A properly bonded premise wireing system will have no problems with equipment. Unless some AV guy bonded both ends of a sheilded cable, like a mic. Or faulty equipment.

But if they pay for it, I'll be happy to install 1" rigid with 5 grounds to your sound system.;)
 

petersonra

Senior Member
Location
Northern illinois
Occupation
engineer
It just adds to the cost with little real benefit IMO.

But, if that is what they want, I would give it to them rather than have them blame you down the road for whatever problems they encounter.
 

dbuckley

Senior Member
The phase the stuff is on doesn't matter, but it should all be from the same panel, and more specifically, from the same ground bar.

If you have recepticals from different panels then there is a small potential difference between the grounds (maybe only a few millivolts) and that's enough to get circulating ground currents which make noises through (poorly configured) sound systems, and hum bars on tellys.

So, the AV people don't know why they're asking for all the recepticals to be on the same phase, but they have experience that having everything on one phase delivers a cleaner AV system. But its the ground that makes the difference, not the phases. But they don't know that.
 

grich

Senior Member
Location
MP89.5, Mason City Subdivision
Occupation
Broadcast Engineer
...Actually, most circuits in most houses are IG. ;)

Ten years ago I was working with a new small-town radio station in wood construction, so romex was allowed. The electrician ran all the studio equipment circuits as home-runs to the panel...commented that it was a poor-man's IG. :)

...A properly bonded premise wireing system will have no problems with equipment. Unless some AV guy bonded both ends of a sheilded cable, like a mic. Or faulty equipment...

...So, the AV people don't know why they're asking for all the recepticals to be on the same phase, but they have experience that having everything on one phase delivers a cleaner AV system. But its the ground that makes the difference, not the phases. But they don't know that.

Toss in some consumer gear with unbalanced audio connections, which sounds possible in the OP's case, and it won't be hard to make trouble.

My full-time job is two floors of equipment fed from three different SDS's, yet with proper design, it works.

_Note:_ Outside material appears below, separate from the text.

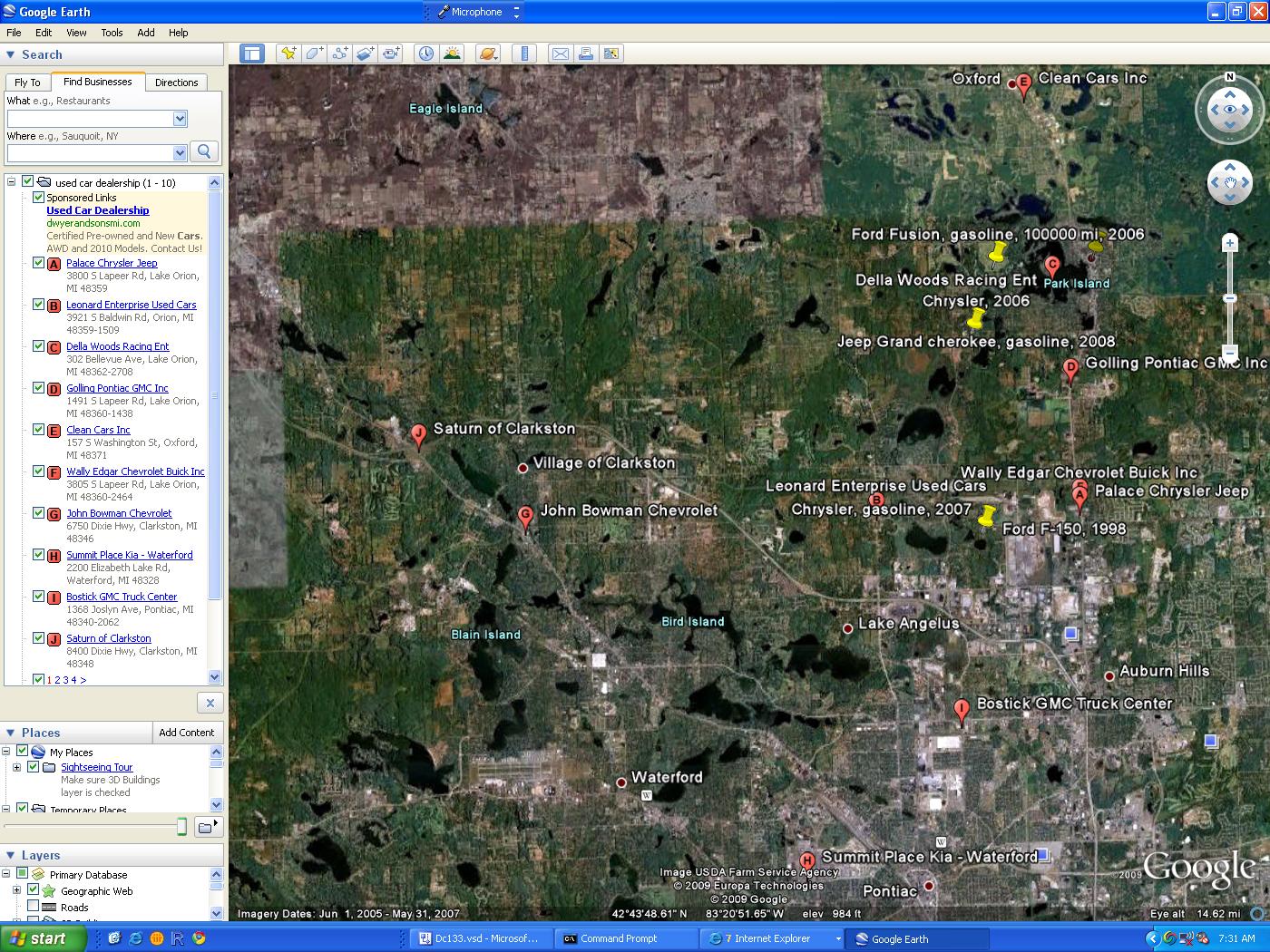Open the Saturn of Clarkston result link
Screen dimensions: 1270x952
[x=108, y=638]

If they really want no noise, you could try to upsell them on balanced power. :grin:
 

LarryFine

Master Electrician Electric Contractor Richmond VA
Location
Henrico County, VA
Occupation
Electrical Contractor
Toss in some consumer gear with unbalanced audio connections, which sounds possible in the OP's case, and it won't be hard to make trouble.
Of course, there are exceptions to every generalization. I have only unbalanced interconnects in my 'consumer' system.